DATABASE MANAGEMENT SYSTEM
Background of the Invention
The increase in available inter-connectivity amongst computers made possible
by the Internet has increased the demand for tools to allow larger number of users to
access the wealth of information available in corporate databases. While today's
network technology has provided flexible connectivity for tens of millions of users
contemporary database management systems are unable to manage and deliver
responses to the increasing number of users in an efficient fashion.
Traditionally, a remote user would send a query to a database and the database
would respond with the answers to the query. The inherent problem with this type of
structure is that as the database must process every query it receives and transmit the
answers to the each individual query as it is received. Even when a query from the
same user covers substantially the same data, these systems have to transmit the
query to a database and wait for an answer.
A partial solution to this problem is to download the database record or a portion
thereof to a local storage device and then query the locally stored data. While this
removes the problem of re-querying a remote database, it increases the resources
necessary to download and store the database records. In many instances there is no
practical way to download the entire database or even a portion of it. If it is possible to
download a portion of the database it is necessary to rebuild the index of the database
in order to search the retrieved portion. If subsequent portions are retrieved it is again
necessary to rebuild the index. This would also necessitate the installation of a
complete database system on the user's computer.

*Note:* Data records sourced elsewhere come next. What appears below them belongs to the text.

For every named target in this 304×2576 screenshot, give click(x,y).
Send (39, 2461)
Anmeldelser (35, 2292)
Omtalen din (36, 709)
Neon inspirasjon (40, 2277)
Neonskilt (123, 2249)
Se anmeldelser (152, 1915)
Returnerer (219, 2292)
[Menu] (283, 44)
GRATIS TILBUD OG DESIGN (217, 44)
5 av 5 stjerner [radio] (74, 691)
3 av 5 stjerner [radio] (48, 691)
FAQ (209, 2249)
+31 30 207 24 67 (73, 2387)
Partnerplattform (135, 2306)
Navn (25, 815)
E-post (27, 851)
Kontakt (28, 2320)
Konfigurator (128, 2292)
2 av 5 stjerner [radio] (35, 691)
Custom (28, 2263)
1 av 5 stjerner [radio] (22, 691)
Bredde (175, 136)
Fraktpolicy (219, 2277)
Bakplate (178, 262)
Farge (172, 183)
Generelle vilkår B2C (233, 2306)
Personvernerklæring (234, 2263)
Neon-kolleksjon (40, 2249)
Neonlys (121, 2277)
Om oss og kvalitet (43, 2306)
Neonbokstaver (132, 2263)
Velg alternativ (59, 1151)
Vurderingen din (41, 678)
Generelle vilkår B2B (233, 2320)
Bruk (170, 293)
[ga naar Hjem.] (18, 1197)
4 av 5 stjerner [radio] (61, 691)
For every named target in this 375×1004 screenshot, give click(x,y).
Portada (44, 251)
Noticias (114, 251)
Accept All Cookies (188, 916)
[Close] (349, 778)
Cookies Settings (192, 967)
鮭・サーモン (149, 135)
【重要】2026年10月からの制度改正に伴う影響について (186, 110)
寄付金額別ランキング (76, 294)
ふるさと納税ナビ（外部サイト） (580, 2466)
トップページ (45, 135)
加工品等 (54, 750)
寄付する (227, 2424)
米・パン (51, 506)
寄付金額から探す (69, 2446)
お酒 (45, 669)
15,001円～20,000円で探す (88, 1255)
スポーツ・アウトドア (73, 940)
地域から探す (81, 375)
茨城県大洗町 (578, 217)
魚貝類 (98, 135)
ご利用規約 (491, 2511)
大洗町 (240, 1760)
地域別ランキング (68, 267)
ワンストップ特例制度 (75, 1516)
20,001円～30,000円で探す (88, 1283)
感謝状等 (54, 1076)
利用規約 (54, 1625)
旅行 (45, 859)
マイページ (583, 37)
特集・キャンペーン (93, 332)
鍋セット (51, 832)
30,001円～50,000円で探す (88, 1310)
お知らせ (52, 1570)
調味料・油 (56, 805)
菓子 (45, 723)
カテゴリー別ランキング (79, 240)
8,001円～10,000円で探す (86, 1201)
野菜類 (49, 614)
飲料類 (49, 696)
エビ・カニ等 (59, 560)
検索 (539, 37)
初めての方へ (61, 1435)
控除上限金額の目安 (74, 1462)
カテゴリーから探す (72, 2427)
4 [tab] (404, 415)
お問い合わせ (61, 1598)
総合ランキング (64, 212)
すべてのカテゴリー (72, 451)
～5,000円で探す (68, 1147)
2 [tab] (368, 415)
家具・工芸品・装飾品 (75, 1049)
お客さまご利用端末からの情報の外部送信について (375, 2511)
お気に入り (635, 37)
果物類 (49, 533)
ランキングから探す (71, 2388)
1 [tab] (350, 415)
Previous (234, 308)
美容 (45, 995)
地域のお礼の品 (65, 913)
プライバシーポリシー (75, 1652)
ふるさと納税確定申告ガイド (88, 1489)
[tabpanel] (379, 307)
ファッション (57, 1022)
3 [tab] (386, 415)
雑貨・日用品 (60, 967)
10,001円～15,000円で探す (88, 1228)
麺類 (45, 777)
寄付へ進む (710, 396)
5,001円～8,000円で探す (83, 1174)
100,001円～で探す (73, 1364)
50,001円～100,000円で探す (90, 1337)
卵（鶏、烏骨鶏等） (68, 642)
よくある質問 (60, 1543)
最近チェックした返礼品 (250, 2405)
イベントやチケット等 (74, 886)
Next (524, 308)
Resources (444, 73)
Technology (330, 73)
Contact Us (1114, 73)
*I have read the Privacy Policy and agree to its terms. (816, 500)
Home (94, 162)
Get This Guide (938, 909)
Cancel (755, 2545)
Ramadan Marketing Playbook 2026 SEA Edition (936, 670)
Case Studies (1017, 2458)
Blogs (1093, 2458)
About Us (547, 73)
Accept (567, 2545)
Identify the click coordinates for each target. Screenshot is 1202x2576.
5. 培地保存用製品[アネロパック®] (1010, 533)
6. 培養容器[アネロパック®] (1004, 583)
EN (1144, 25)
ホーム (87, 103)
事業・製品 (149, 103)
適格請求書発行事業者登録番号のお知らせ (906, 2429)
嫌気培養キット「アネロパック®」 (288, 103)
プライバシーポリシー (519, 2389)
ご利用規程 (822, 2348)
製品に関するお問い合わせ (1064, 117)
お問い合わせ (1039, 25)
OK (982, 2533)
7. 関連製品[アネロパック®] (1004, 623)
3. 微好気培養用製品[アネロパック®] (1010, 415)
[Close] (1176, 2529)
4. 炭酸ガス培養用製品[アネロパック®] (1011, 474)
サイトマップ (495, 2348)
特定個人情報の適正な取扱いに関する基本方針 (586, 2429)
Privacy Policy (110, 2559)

Another problem with traditional database systems is that portions of the data
are often compressed in order to save resources on the database server. In order to
retrieve the data requested by a user, contemporary systems must uncompress the
data in order to answer a query or transmit a portion of the database to a requesting
client computer.
What is needed is an alternative method for providing the. data necessary to
respond to query. It would be useful if the data could be manipulated and transmitted in
a compressed format and was usable in its compressed form and only uncompressed
when the actual values needed to be read on a users computer. It would further the
usefulness of such a method if two or more subsets of data taken from a single data
source could be efficiently queried without having to rebuild the index for the
combination of the subsets.
Summary of the Invention
In one embodiment of the present invention an Internet enabled data source, a
QueryObject™ in the preferred embodiment, works with client applications in the
following manner. A client application, such as a spread sheet, is used to format a
query using a well known query language such as SQL or MDX.. The query is then
transmitted to a data redirector which converts the query into the mathematical
coefficients used by the QueryObject™ database and then transmit the coefficients via
a supported transport mechanism (HTTP, Port 80, VPN, etc.) to an Internet
QueryObject™ (IQO) Web Server. The IQO Web Server extracts a subset of the of the
data structure (a data fragment) being queried. This is distinct from traditional relational
and object oriented databases which merely output a record set satisfying the query.
The subset of the data fragment is a fully functional unique data structure (as opposed
to a partition or segment of the data structure) limited only to the information requested
in the query. The fragment is an answer to the query across the entire data source.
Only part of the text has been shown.